Here's my workout for today that i did during lunch time!

Legs

1. Leg Extensions

100X12 5 sets

2. Leg Press

220X12 5 sets

3. Calves Raise

150X12 5sets

4. Stair Master( Aerobic Train)

    10 minutes

if you have suggestions let me know please


----------



## sara (Dec 2, 2004)

Welcome


----------



## simbh (Dec 2, 2004)

Welcome 

I would add some squats to that leg routine and maybe cut down the sets to 4 ... 5 seems a bit much .

I dont know what you already know about the upper body and dieting for mass but I suggest that first you read http://www.ironmagazineforums.com/showthread.php?t=21113 this to know if youre on the right track with your diet.

Secondly , for your training well I would say as a general idea if you wanna bulk , try to have about 3-4 exercises for each muscle and around 10-12 sets total.

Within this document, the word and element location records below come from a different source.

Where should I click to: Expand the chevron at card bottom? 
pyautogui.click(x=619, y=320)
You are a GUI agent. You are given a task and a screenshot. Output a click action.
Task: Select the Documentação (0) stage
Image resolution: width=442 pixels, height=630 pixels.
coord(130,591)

Each set should be about 8 reps .

Examples of what you could do in terms of day planing for muscles

Back/biceps 
Chest /triceps
Shoulders 
Legs 

or

Back
Chest
bicep/tricep
Shoulder
legs

There are just some suggestion like I said , there are plenty of other formulas , I recommend going to the training forum for questions on exercises and/or routines to do.

I hope this can help .


----------



## kim (Dec 2, 2004)

You will like this board here, alot of nice people    Good luck with your achievements.


----------